• **Action item**:
What are the lines, word for word, from the line with "Screen dimensions: 1155x755" up to and including the line with "the Layout button" in the records below? Omit the pictures.

==================================================

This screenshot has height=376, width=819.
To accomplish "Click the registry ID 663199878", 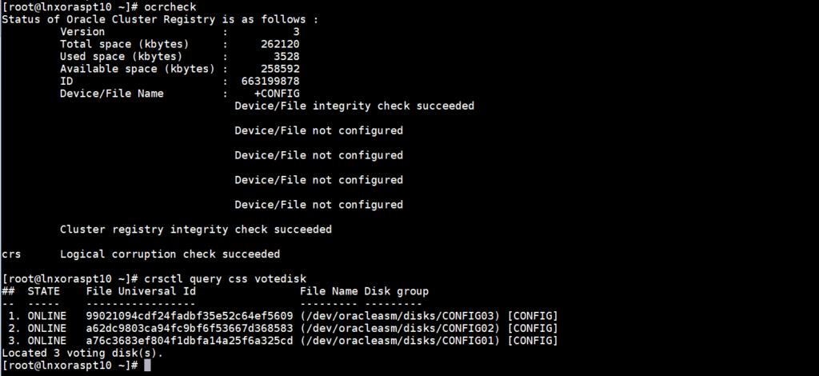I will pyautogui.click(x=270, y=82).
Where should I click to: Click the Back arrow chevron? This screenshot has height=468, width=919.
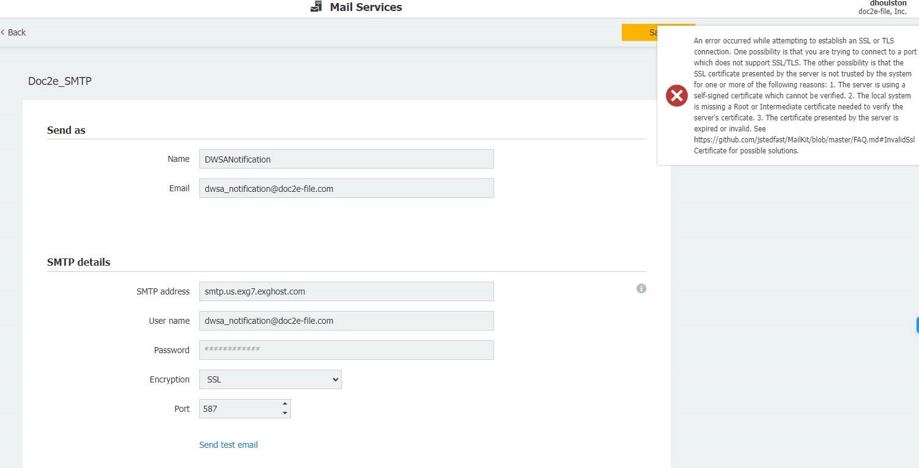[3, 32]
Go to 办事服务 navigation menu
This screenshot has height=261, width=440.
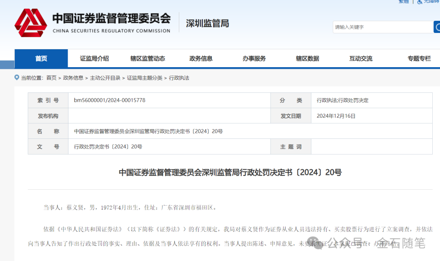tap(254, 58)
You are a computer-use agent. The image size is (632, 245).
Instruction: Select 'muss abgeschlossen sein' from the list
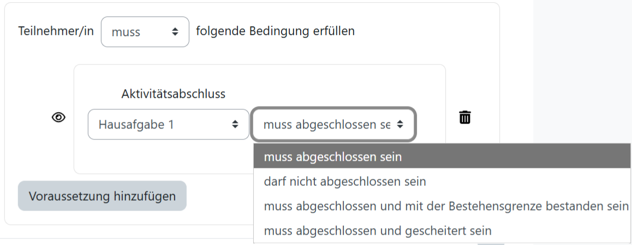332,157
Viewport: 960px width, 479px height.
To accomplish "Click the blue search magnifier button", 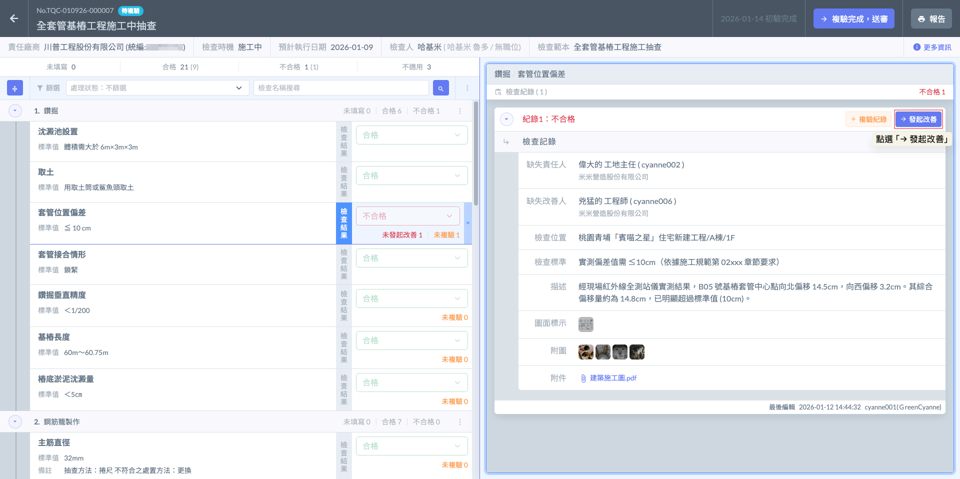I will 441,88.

==================================================

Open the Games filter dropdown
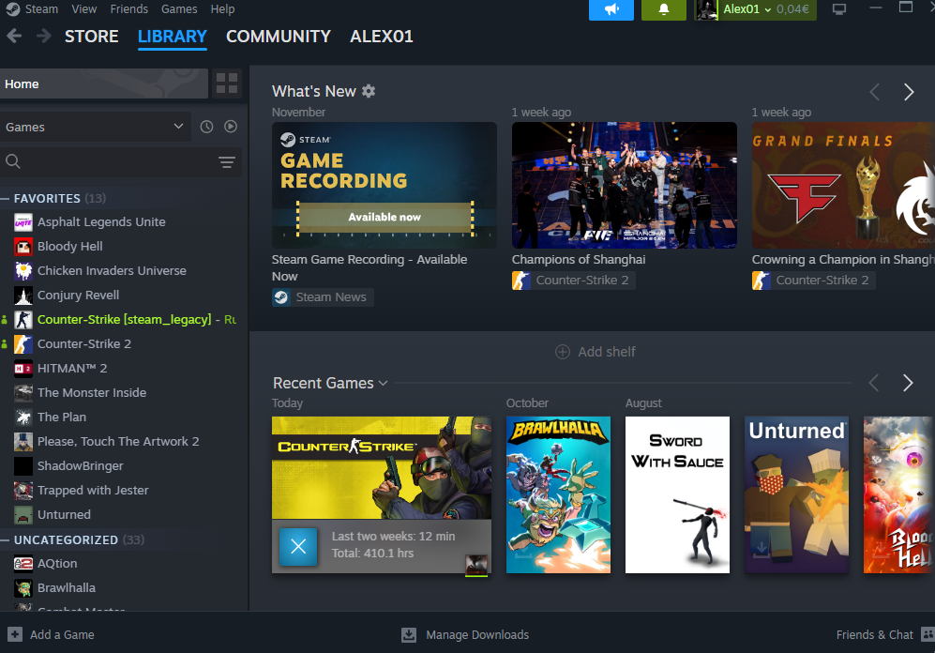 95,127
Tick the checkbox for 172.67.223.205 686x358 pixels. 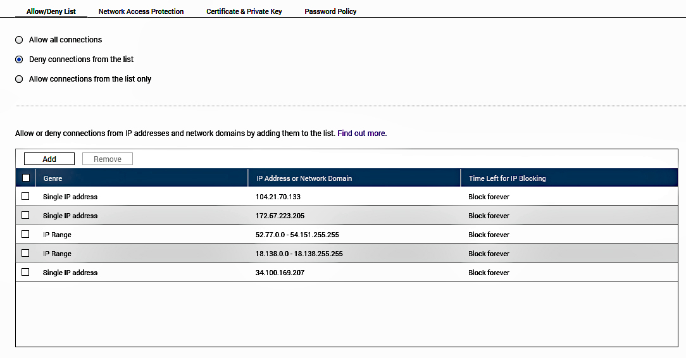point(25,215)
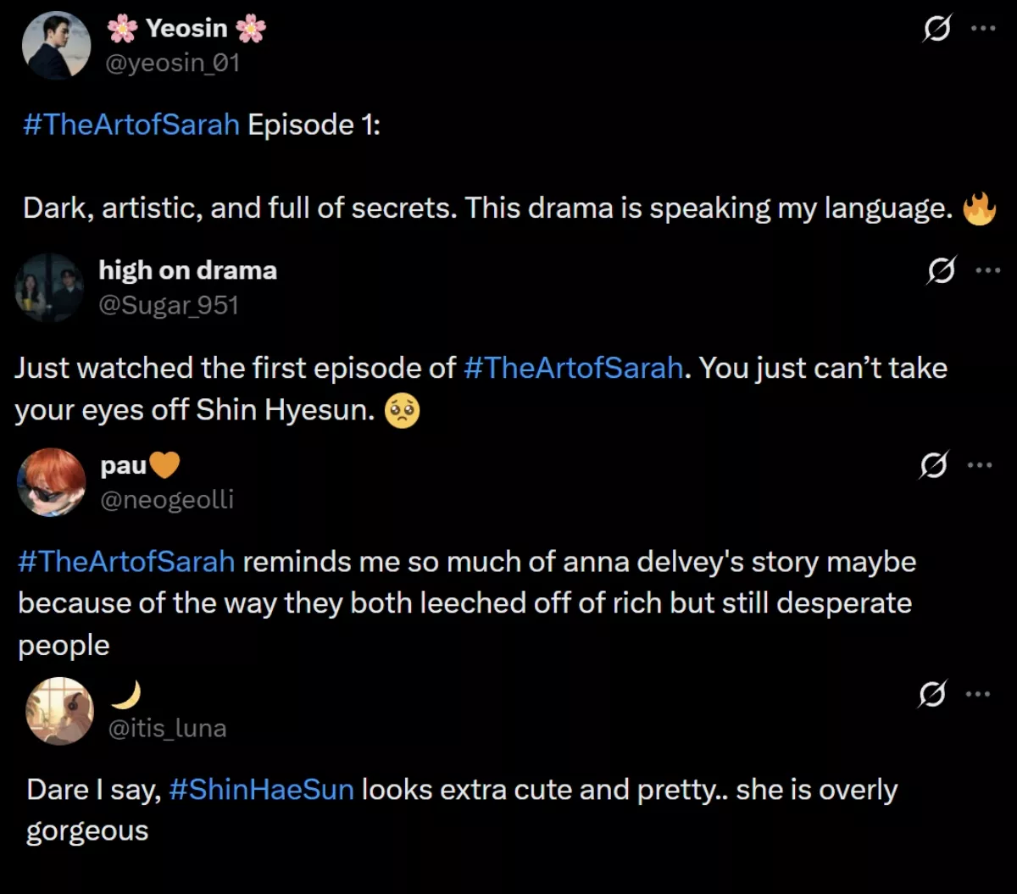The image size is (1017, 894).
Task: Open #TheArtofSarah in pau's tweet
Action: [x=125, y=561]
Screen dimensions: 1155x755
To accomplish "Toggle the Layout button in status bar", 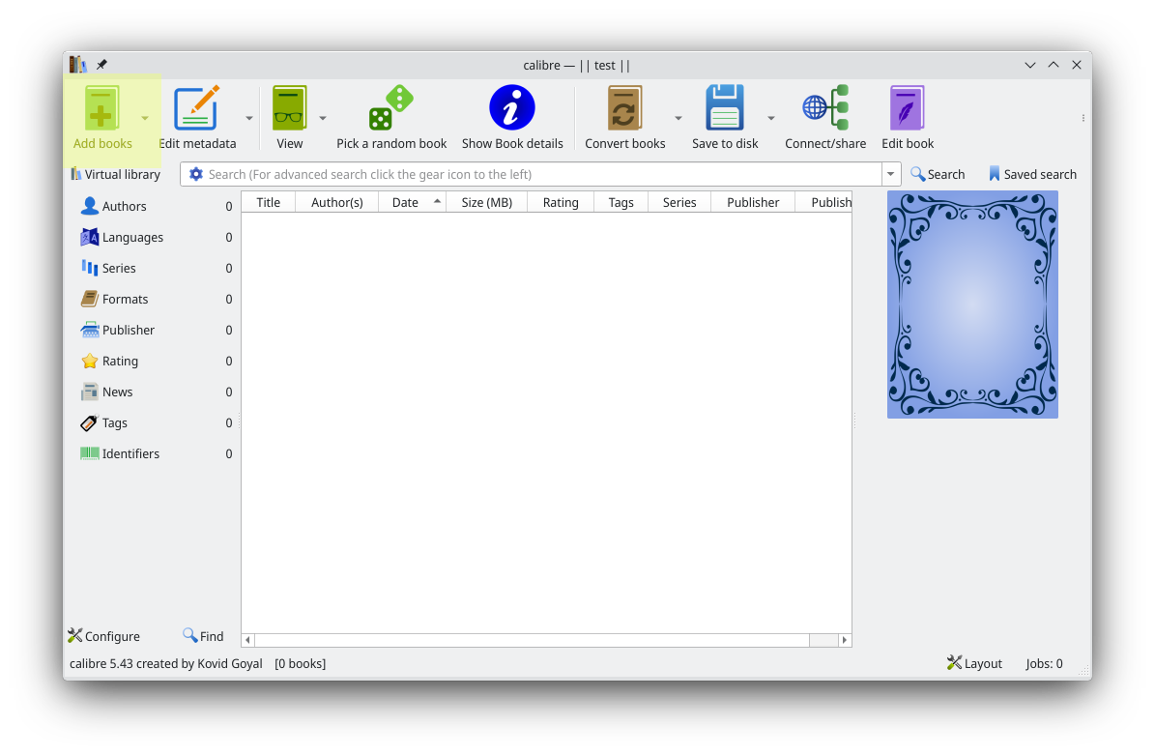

==================================================

• **Solution below**:
Screen dimensions: 1155x755
To accomplish "Toggle the Layout button in status bar", 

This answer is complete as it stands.